*RECORDS FOR THIS EXERCISE:*
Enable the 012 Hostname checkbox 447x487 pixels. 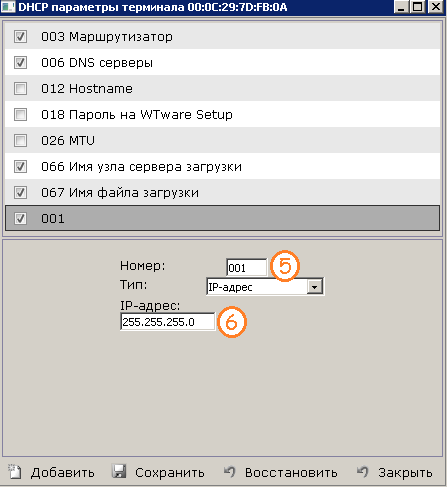[20, 88]
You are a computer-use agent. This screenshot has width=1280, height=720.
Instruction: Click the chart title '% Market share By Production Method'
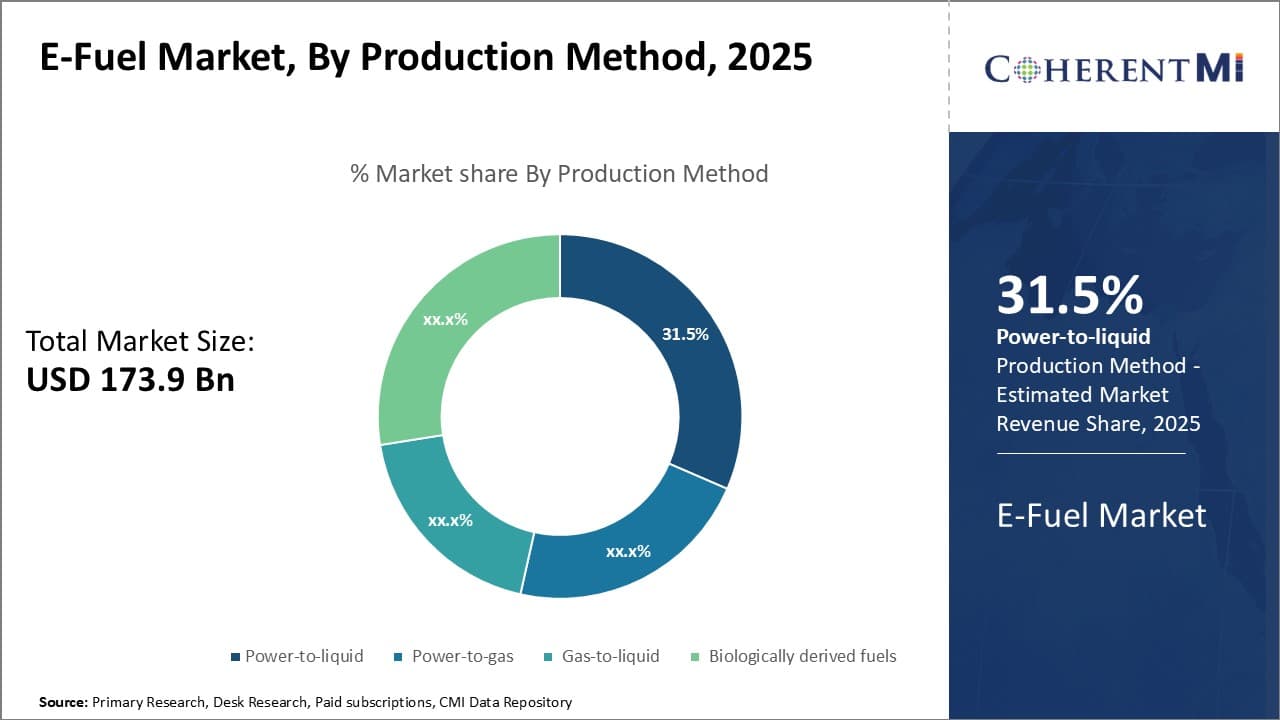tap(558, 173)
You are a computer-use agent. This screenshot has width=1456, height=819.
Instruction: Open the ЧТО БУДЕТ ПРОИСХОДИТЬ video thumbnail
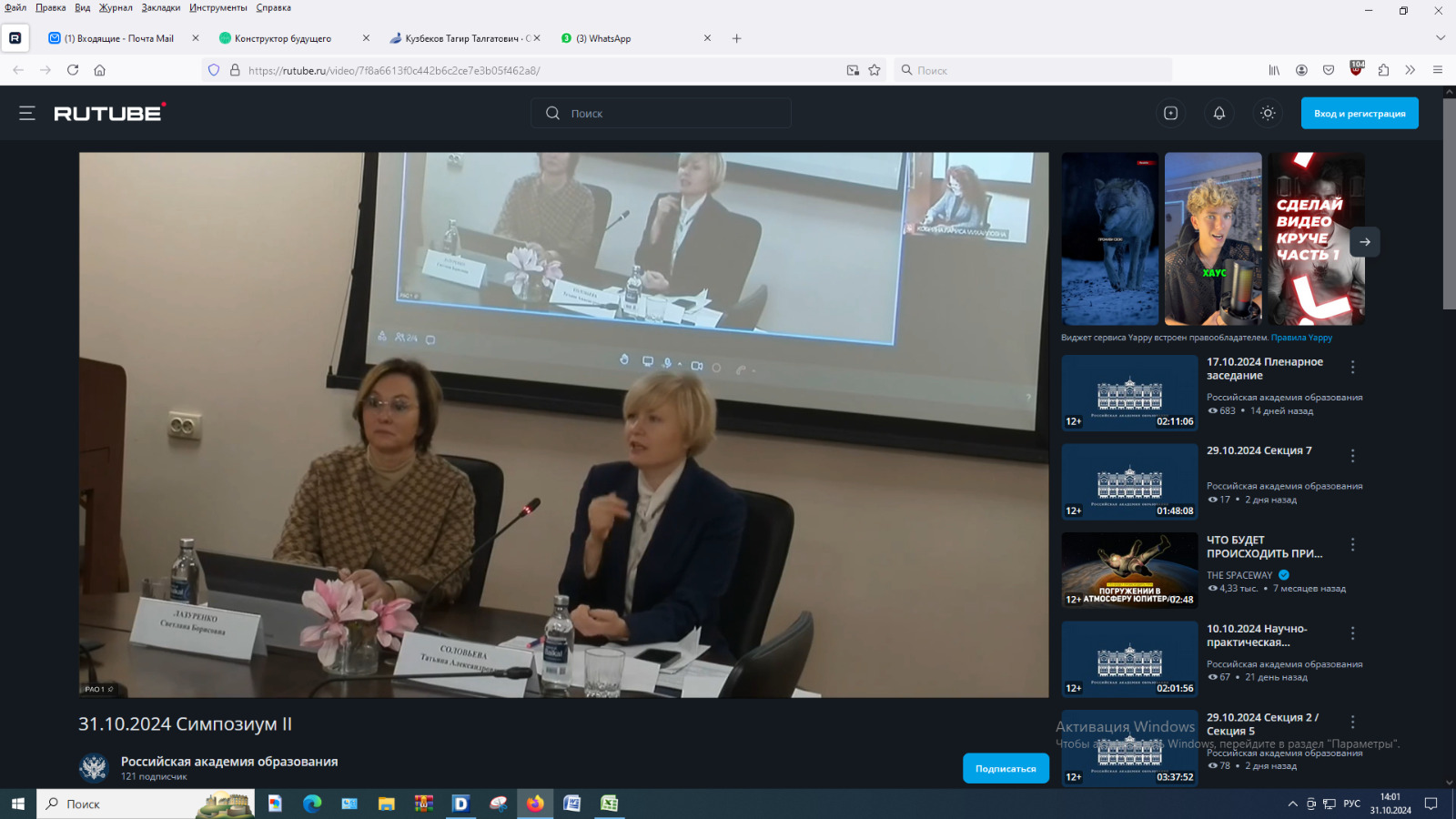(1128, 570)
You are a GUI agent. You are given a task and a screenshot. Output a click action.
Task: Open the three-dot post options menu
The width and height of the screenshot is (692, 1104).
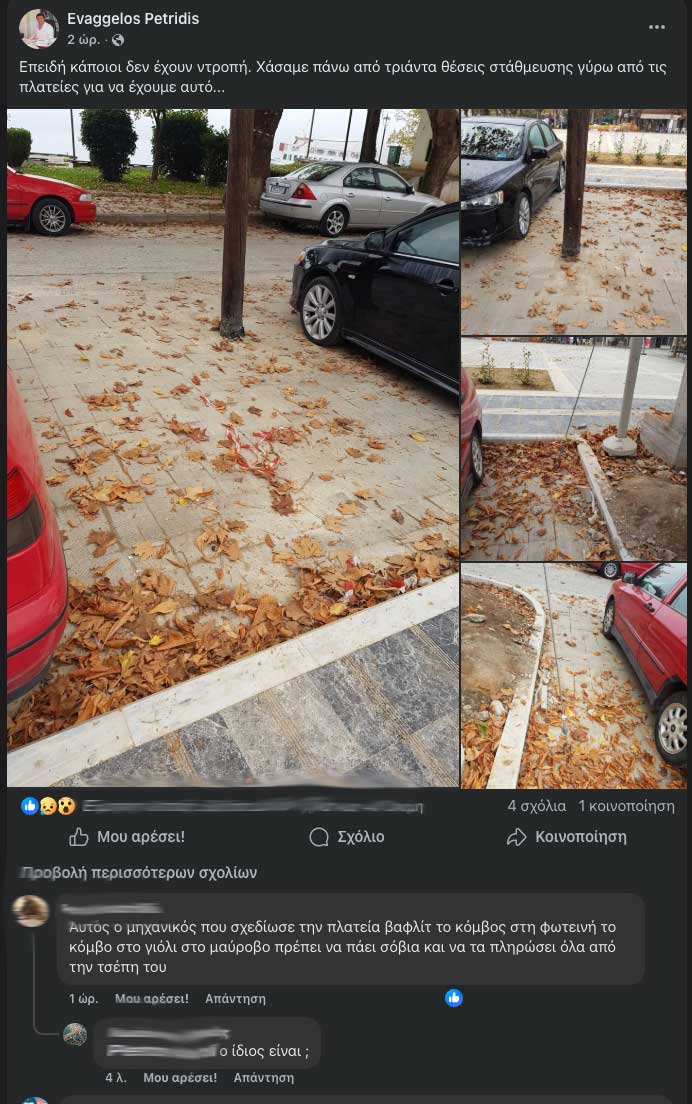(x=656, y=27)
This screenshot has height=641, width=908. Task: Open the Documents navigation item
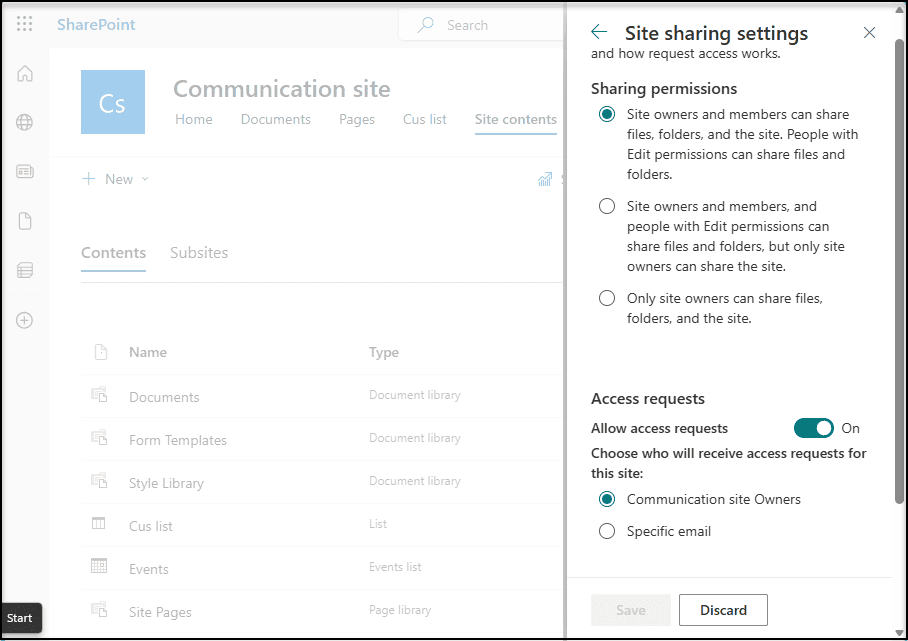(x=275, y=119)
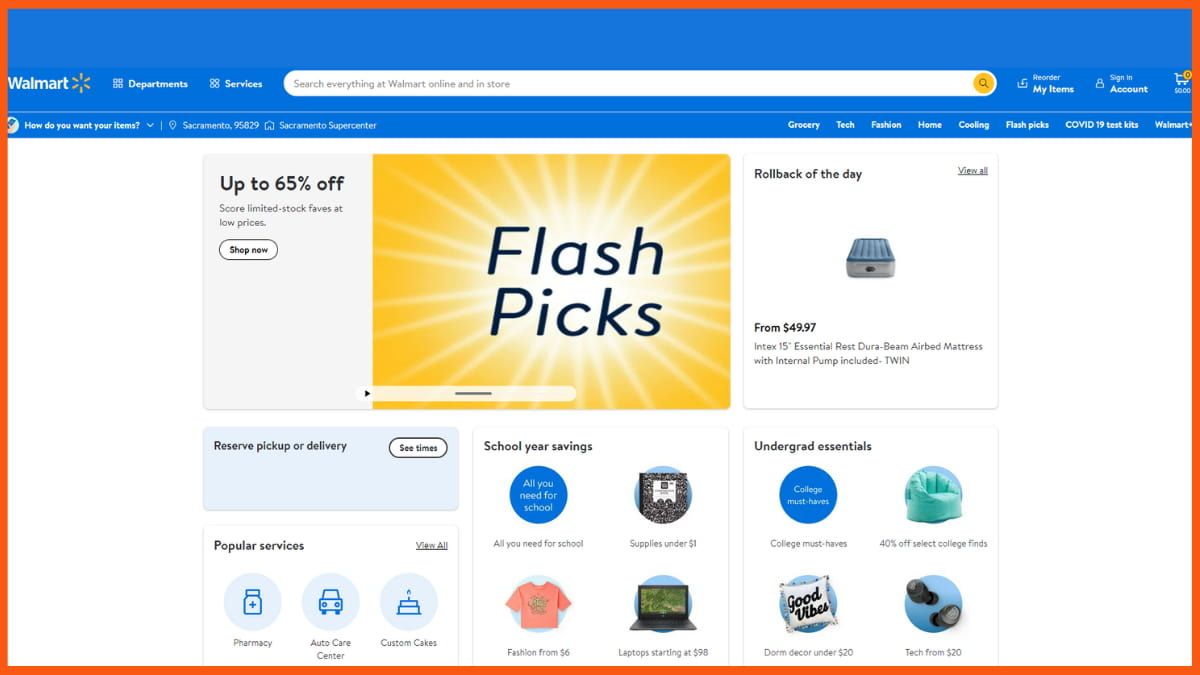This screenshot has width=1200, height=675.
Task: Click View all under Rollback of the day
Action: 972,171

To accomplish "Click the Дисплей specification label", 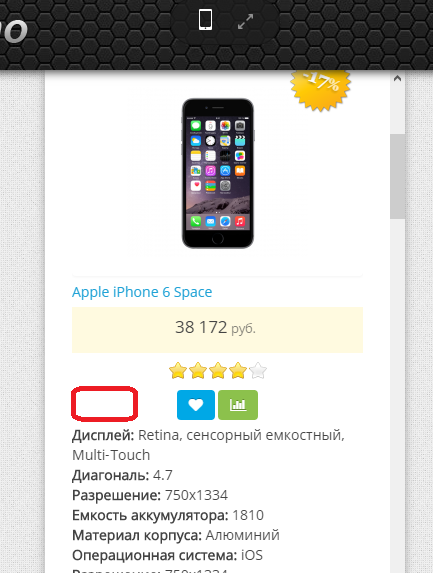I will [103, 435].

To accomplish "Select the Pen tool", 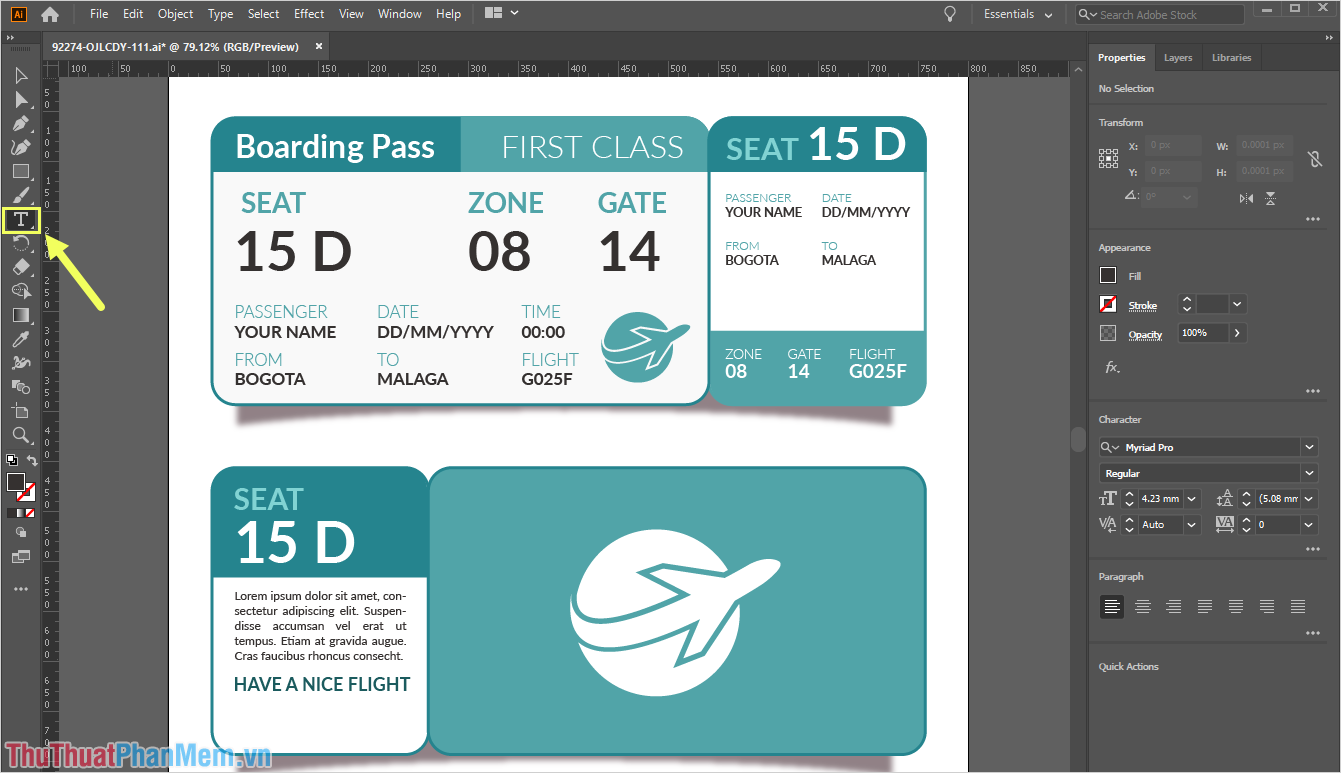I will tap(20, 124).
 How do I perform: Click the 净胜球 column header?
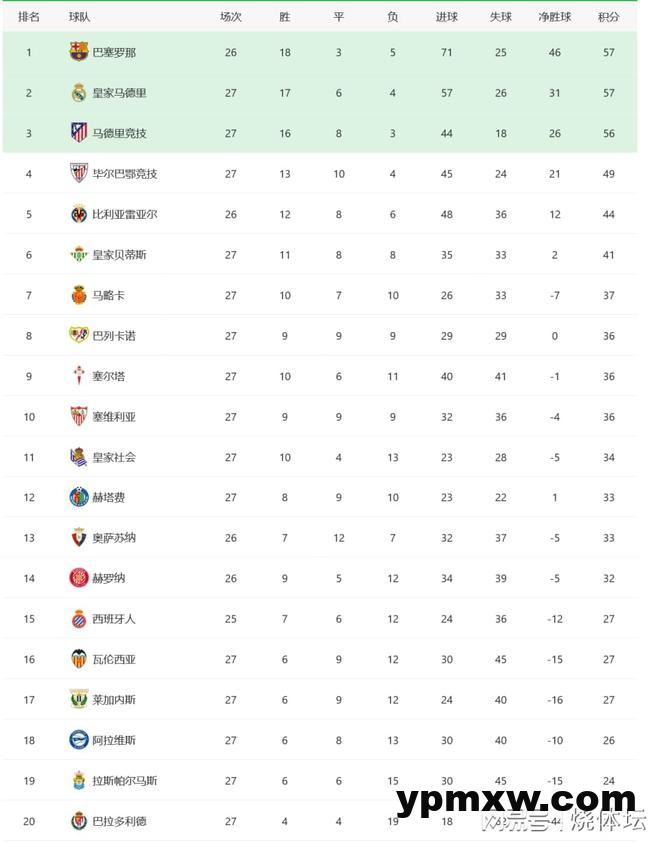point(555,17)
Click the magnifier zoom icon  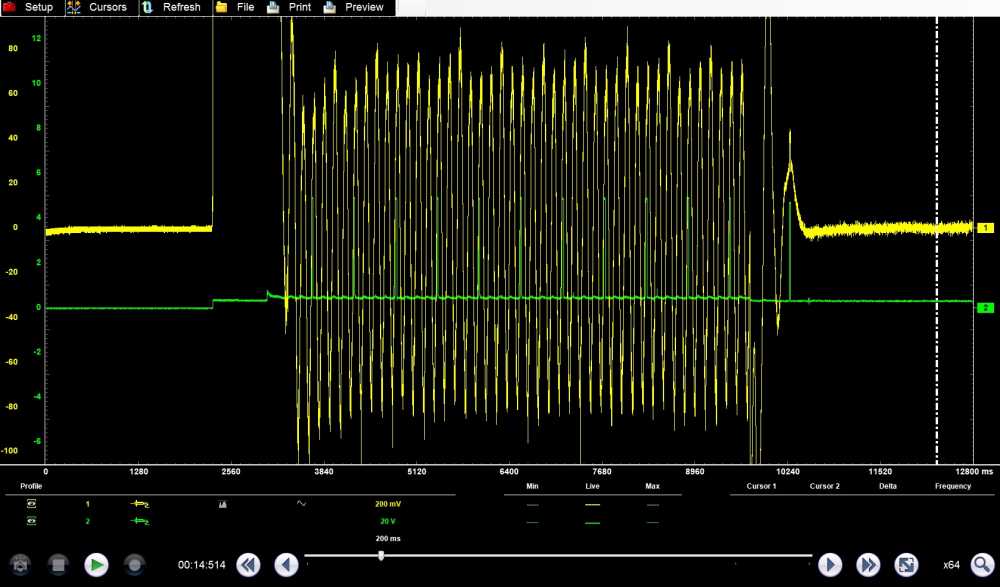981,565
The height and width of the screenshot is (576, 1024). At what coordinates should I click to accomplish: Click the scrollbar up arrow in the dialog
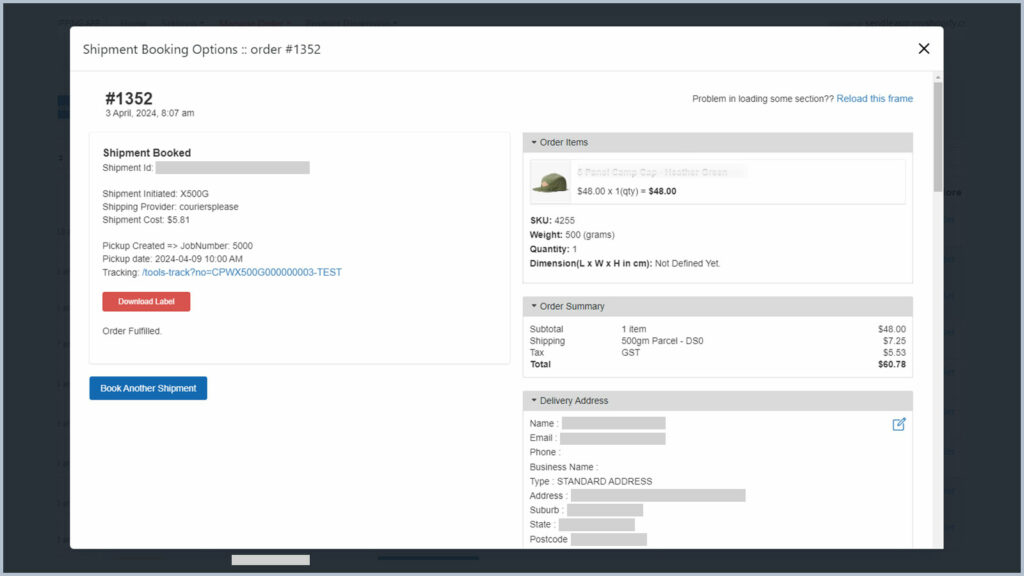(937, 77)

*THE TASK:* Your answer must be a single number: how many lines in this listing hold the string "agent"? Please add nothing else.

*SOLUTION BELOW:* 3